Article feedback/Public Policy Pilot/Technical

From mediawiki.org

Process[edit]

Page Load[edit]

This is the process that occurs when a user goes to a page initially.

  1. Page request is received.
  2. If pageID is within the pilot's purview, we continue:
    1. After full page load, the AA javascript fires.
      • If the browser has a cookie value amounting to "has ever given a rating" or the user is logged in, the javascript-fired request needs to try to get previous rating values for this user.
    2. The server catches this request and returns the correct data:
      • The values for the current aggregates for all four questions, as well as the number of ratings received.
      • If there are individual ratings to be returned (user-level):
        • The value given by the user for each question
        • Whether or not the values are "stale"
        • The number of revisions that have passed since the user gave these ratings.
    3. Upon receipt of the data from the server, the client-side javascript assembles the visuals as needed and injects the data into the page.

Rating Submission[edit]

This is the process that occurs when a user submits ratings. It is effectively the same process whether they are fresh, stale, or re-rating the same revision)
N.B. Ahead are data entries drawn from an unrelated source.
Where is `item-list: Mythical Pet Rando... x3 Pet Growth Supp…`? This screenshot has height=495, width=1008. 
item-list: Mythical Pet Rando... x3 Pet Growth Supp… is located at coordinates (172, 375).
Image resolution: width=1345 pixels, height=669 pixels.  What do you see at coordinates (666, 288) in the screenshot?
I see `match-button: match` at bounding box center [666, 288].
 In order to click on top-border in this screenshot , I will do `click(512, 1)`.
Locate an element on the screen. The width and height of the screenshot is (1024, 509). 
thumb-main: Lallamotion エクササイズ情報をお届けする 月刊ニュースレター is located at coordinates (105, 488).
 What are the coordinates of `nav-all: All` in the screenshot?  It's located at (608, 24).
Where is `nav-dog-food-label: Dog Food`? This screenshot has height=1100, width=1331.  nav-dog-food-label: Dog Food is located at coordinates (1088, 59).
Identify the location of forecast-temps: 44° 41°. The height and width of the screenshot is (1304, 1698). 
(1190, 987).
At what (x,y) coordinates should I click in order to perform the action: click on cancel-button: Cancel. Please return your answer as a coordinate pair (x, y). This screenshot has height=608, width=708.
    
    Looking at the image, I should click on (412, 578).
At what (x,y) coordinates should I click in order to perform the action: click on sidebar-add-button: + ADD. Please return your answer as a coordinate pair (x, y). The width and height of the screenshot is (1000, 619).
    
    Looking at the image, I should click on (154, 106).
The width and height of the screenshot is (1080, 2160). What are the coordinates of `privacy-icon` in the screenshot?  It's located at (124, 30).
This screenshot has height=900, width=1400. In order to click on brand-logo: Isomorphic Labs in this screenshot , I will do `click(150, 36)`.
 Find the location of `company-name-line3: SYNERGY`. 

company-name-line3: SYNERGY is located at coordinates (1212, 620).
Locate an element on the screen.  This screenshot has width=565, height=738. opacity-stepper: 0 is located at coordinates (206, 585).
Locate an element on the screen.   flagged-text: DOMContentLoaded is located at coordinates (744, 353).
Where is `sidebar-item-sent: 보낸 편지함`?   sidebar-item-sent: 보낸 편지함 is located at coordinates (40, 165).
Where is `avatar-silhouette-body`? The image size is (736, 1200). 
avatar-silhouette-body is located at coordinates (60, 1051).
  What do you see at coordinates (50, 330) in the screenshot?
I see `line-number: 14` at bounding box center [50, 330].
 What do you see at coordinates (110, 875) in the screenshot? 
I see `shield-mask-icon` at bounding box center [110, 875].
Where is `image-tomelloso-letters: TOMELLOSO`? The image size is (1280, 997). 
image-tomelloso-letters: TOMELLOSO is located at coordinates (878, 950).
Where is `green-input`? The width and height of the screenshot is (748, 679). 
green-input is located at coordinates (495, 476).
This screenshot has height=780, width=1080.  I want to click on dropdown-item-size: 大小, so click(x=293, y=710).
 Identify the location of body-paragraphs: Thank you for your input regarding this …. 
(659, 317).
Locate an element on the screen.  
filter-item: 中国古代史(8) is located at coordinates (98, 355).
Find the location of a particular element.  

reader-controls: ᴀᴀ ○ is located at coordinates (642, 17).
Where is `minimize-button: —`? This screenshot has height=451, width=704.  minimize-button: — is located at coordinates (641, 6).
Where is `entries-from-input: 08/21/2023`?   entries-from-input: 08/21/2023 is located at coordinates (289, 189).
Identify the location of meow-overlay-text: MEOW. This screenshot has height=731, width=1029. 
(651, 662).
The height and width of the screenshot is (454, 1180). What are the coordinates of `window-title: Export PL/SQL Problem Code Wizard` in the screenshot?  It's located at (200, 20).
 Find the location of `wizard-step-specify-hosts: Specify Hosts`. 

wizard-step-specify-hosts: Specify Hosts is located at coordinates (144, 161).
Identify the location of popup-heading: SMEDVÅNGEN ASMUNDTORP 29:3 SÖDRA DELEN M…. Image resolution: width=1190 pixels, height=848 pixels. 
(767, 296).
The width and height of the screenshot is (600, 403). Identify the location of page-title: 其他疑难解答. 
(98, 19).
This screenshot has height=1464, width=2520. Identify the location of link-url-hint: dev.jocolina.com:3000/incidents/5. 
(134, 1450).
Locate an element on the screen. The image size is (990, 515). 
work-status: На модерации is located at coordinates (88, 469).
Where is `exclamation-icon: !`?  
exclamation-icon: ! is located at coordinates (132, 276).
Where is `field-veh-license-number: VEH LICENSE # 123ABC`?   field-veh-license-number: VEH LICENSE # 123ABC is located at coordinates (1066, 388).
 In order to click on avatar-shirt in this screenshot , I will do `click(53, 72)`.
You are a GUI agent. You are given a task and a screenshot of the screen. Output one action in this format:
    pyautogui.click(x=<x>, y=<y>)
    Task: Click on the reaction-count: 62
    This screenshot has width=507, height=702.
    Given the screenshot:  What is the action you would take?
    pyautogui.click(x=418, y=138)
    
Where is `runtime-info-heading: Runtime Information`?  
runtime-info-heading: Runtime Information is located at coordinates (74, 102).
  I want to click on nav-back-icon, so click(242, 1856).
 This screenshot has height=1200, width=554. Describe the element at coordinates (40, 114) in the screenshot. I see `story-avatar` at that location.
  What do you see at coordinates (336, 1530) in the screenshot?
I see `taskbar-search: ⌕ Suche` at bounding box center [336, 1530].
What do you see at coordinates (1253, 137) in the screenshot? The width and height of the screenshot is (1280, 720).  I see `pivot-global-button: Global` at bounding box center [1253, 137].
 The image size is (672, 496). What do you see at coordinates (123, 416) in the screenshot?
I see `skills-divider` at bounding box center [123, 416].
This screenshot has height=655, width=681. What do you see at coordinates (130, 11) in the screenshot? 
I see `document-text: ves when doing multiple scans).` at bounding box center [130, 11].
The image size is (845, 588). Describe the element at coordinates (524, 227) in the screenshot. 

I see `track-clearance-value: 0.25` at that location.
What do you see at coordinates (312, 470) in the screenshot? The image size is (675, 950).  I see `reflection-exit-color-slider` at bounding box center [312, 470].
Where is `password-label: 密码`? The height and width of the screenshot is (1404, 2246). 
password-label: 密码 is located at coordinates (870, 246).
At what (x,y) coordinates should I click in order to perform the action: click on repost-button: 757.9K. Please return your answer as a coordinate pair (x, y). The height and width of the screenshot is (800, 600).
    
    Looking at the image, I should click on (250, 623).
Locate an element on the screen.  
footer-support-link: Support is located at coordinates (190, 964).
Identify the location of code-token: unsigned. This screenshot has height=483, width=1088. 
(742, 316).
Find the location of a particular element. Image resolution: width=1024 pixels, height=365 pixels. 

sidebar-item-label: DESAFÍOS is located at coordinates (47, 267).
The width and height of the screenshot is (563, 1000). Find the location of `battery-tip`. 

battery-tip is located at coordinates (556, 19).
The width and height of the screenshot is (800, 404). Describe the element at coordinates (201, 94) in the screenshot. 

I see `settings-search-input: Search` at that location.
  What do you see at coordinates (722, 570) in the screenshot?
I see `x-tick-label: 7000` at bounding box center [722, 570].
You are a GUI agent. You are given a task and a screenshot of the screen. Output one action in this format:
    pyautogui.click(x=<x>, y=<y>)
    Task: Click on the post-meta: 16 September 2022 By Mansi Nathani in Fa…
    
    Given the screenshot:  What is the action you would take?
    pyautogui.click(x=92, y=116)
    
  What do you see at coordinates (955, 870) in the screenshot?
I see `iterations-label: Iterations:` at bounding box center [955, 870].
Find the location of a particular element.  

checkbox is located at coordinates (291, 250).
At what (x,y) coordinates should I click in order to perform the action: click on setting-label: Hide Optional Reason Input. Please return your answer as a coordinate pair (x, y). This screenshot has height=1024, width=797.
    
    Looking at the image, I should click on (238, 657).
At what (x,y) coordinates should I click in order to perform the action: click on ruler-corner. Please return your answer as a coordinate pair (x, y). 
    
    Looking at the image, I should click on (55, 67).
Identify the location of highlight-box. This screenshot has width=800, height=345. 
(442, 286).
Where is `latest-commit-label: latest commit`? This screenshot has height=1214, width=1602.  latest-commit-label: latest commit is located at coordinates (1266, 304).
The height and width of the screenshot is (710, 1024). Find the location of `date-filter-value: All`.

  1. User selects values for the questions.
    • User is not required to submit values for all four ratings.
  2. User clicks the submit button.
  3. If this is a new rating for the user on this revision, a new row will be inserted into the database. If it is a "re-rating" for the revision, an update will be made (so this is basically an upsert on the userid/pageid/revisionid key)
  4. It is at this point that the aggregate rating values are calculated.
  5. Data is returned to the client in the same format as it is on page load, and the components are updated (not reloaded)
  6. A "this user has given a rating to something" cookie is set on the client.

API[edit]

list=articleassessments[edit]

action=query&list=articleassessment&format=json&aapageid=

where pageid is the page ID of the desired page

This will return a cached result in an object nested like so

{
	"query": {
		"articleassessment": [
			{
				"pageid": "1",
				"ratings": [
					{
						"ratingid": "1",
						"ratingdesc": "articleassessment-rating-wellsourced",
						"total": "5",
						"count": "1"
					},
					{
						"ratingid": "2",
						"ratingdesc": "articleassessment-rating-neutrality",
						"total": "5",
						"count": "1"
					},
					{
						"ratingid": "3",
						"ratingdesc": "articleassessment-rating-completeness",
						"total": "5",
						"count": "1"
					},
					{
						"ratingid": "4",
						"ratingdesc": "articleassessment-rating-readability",
						"total": "5",
						"count": "1"
					}
				]
			}
		]
	}
}

Where 1-4 are the indicies for the dimensions of the review, count is the number of reviews, and total is the sum of the reviews

action=articleassessment[edit]

action=articleassessment&pageid=&revid=&r1=&r2=&r3=&r4=

Database[edit]

The data stored will be in the following tables:

article_assessment_rating[edit]

Maps metrics to ids.

id rating
unique rating id rating key (i18n key?)

article_assessment[edit]

Will hold 4 rows per user per revision, namely:

page_id user revision timestamp rating_id rating_value
page.page_id username or IP revision.rev_id MW Timestamp Rating ID Value

Four rows per user per revisionID. If a user does not provide a value (0 stars), a 0 is entered. This row will not be counted in aggregation values (for now).

article_assessment_pages[edit]

Will hold 1 entry per page per rating we're measuring, namely:

page_id rating_id total count
page.page_id UINT which rating UINT total rating values UINT total ratings

Where rating refers to the rating that's being measured (1 = completeness, etc)

Assumptions[edit]

  • the page's pageid and current revid need to be visible to JS as variables
  • Historical information will be retained per user per article. That is: if a user rates a given article 5 times on 5 different revisions, all 5 ratings will be stored to facilitate "over time" statistical analysis.
    • Note that if the user re-rates the same revision, the data will be an update and not an insert. So if the user rates a given article 6 times on 5 revisions, only 5 entries will be stored.

Limitations[edit]

  • Any anonymous user who uses a different browser or clears their cookies will be seen by the system as having a different browser
  • We need to limit the MWHooks to 1 call so that code only gets injected when it is a page that has AA enabled for it, and this comparison only needs to be made once

Open Issues[edit]

  • Renamed user
    • Database proposal stores username or IP-address. That would mean that a renamed user "has to" (or "can") assess all pages again. Perhaps store userid instead of username. And when extracting data get username from the usertable by userid (or store both username_text AND userid like in recentchanges, archive and revision tables. However that means that the renameuser-extension also needs to update the assessments tables when a user is renamed).